Output all of the data below exactly as given.

PROVIDED RECORDS:
---+---
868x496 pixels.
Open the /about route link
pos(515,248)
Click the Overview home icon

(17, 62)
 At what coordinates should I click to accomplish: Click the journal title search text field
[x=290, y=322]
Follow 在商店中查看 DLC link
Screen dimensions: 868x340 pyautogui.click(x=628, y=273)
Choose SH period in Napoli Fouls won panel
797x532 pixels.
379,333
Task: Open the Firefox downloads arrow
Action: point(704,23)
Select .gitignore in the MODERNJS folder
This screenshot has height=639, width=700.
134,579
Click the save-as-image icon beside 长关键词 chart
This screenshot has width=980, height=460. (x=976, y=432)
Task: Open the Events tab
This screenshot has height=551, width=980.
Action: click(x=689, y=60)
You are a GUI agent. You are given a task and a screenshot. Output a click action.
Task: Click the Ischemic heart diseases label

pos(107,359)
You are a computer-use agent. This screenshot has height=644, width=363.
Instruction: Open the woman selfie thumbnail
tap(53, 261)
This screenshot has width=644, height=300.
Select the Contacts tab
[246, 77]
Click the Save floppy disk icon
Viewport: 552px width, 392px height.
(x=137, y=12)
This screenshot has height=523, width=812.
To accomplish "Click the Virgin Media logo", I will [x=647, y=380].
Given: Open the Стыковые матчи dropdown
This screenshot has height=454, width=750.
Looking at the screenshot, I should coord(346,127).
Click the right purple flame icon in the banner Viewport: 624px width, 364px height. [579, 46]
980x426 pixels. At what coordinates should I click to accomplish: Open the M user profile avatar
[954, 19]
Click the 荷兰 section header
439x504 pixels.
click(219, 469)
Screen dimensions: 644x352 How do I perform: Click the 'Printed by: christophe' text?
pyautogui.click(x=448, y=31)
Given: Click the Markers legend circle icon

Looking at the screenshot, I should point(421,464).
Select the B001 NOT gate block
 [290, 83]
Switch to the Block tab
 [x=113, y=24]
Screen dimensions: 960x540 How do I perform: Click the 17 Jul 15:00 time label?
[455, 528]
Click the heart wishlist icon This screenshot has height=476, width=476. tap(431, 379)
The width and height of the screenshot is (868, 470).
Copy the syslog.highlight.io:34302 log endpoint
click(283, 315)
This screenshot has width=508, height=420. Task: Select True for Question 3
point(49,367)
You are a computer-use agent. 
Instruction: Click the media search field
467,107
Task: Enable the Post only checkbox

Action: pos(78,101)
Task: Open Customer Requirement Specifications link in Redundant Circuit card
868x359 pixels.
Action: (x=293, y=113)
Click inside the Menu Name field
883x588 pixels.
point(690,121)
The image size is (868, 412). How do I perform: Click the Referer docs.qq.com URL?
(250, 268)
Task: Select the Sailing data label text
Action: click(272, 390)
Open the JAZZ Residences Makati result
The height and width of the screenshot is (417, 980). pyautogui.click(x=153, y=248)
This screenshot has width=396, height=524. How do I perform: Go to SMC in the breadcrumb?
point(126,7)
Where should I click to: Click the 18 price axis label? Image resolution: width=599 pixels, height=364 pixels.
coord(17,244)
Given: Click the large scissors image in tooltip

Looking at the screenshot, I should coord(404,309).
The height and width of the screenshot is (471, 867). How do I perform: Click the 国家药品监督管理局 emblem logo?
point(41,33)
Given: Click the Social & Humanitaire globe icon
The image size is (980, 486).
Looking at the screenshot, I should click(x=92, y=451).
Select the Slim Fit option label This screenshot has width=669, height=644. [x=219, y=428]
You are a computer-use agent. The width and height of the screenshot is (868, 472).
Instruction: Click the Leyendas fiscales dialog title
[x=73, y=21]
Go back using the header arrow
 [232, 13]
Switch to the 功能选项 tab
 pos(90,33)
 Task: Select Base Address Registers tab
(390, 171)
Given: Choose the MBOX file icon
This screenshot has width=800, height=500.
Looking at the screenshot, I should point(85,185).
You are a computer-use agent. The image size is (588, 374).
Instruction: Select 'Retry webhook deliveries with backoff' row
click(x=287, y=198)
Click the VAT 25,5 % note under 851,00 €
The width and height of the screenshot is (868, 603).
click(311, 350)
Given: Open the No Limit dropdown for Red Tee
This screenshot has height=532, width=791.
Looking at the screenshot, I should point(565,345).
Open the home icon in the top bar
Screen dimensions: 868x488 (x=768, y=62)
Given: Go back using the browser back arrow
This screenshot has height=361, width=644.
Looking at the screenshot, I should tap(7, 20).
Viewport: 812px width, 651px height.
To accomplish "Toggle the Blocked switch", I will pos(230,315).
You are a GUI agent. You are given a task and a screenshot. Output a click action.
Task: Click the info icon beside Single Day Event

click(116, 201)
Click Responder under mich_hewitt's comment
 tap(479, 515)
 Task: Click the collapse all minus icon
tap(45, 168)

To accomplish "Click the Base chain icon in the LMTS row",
---+---
RESPONSE BELOW:
868x496 pixels.
Open the /about route link
pos(515,248)
Click the Overview home icon

(17, 62)
 At what coordinates should I click to accomplish: Click the journal title search text field
[x=290, y=322]
Follow 在商店中查看 DLC link
Screen dimensions: 868x340 pyautogui.click(x=628, y=273)
Choose SH period in Napoli Fouls won panel
797x532 pixels.
379,333
Task: Open the Firefox downloads arrow
Action: point(704,23)
Select .gitignore in the MODERNJS folder
This screenshot has height=639, width=700.
134,579
Click the save-as-image icon beside 长关键词 chart
This screenshot has width=980, height=460. (x=976, y=432)
Task: Open the Events tab
This screenshot has height=551, width=980.
Action: click(x=689, y=60)
You are a GUI agent. You are given a task and a screenshot. Output a click action.
Task: Click the Ischemic heart diseases label

pos(107,359)
You are a computer-use agent. This screenshot has height=644, width=363.
Instruction: Open the woman selfie thumbnail
tap(53, 261)
This screenshot has width=644, height=300.
Select the Contacts tab
[246, 77]
Click the Save floppy disk icon
Viewport: 552px width, 392px height.
(x=137, y=12)
This screenshot has height=523, width=812.
To accomplish "Click the Virgin Media logo", I will [x=647, y=380].
Given: Open the Стыковые матчи dropdown
This screenshot has height=454, width=750.
Looking at the screenshot, I should coord(346,127).
Click the right purple flame icon in the banner Viewport: 624px width, 364px height. [579, 46]
980x426 pixels. At what coordinates should I click to accomplish: Open the M user profile avatar
[954, 19]
Click the 荷兰 section header
439x504 pixels.
click(219, 469)
Screen dimensions: 644x352 How do I perform: Click the 'Printed by: christophe' text?
pyautogui.click(x=448, y=31)
Given: Click the Markers legend circle icon

Looking at the screenshot, I should point(421,464).
Select the B001 NOT gate block
 [290, 83]
Switch to the Block tab
 [x=113, y=24]
Screen dimensions: 960x540 How do I perform: Click the 17 Jul 15:00 time label?
[455, 528]
Click the heart wishlist icon This screenshot has height=476, width=476. tap(431, 379)
The width and height of the screenshot is (868, 470).
Copy the syslog.highlight.io:34302 log endpoint
click(283, 315)
This screenshot has width=508, height=420. Task: Select True for Question 3
point(49,367)
You are a computer-use agent. 
Instruction: Click the media search field
467,107
Task: Enable the Post only checkbox

Action: pos(78,101)
Task: Open Customer Requirement Specifications link in Redundant Circuit card
868x359 pixels.
Action: (x=293, y=113)
Click inside the Menu Name field
883x588 pixels.
point(690,121)
The image size is (868, 412). How do I perform: Click the Referer docs.qq.com URL?
(250, 268)
Task: Select the Sailing data label text
Action: click(272, 390)
Open the JAZZ Residences Makati result
The height and width of the screenshot is (417, 980). pyautogui.click(x=153, y=248)
This screenshot has width=396, height=524. How do I perform: Go to SMC in the breadcrumb?
point(126,7)
Where should I click to: Click the 18 price axis label? Image resolution: width=599 pixels, height=364 pixels.
coord(17,244)
Given: Click the large scissors image in tooltip

Looking at the screenshot, I should coord(404,309).
The height and width of the screenshot is (471, 867). How do I perform: Click the 国家药品监督管理局 emblem logo?
point(41,33)
Given: Click the Social & Humanitaire globe icon
The image size is (980, 486).
Looking at the screenshot, I should click(x=92, y=451).
Select the Slim Fit option label This screenshot has width=669, height=644. [x=219, y=428]
You are a computer-use agent. The width and height of the screenshot is (868, 472).
Instruction: Click the Leyendas fiscales dialog title
[x=73, y=21]
Go back using the header arrow
 [232, 13]
Switch to the 功能选项 tab
 pos(90,33)
 Task: Select Base Address Registers tab
(390, 171)
Given: Choose the MBOX file icon
This screenshot has width=800, height=500.
Looking at the screenshot, I should point(85,185).
You are a computer-use agent. The image size is (588, 374).
Instruction: Select 'Retry webhook deliveries with backoff' row
click(x=287, y=198)
Click the VAT 25,5 % note under 851,00 €
The width and height of the screenshot is (868, 603).
click(311, 350)
Given: Open the No Limit dropdown for Red Tee
This screenshot has height=532, width=791.
Looking at the screenshot, I should point(565,345).
Open the home icon in the top bar
Screen dimensions: 868x488 (x=768, y=62)
Given: Go back using the browser back arrow
This screenshot has height=361, width=644.
Looking at the screenshot, I should tap(7, 20).
Viewport: 812px width, 651px height.
To accomplish "Toggle the Blocked switch", I will pos(230,315).
You are a GUI agent. You are given a task and a screenshot. Output a click action.
Task: Click the info icon beside Single Day Event

click(116, 201)
Click Responder under mich_hewitt's comment
 tap(479, 515)
 Task: Click the collapse all minus icon
tap(45, 168)

To accomplish "Click the Base chain icon in the LMTS row",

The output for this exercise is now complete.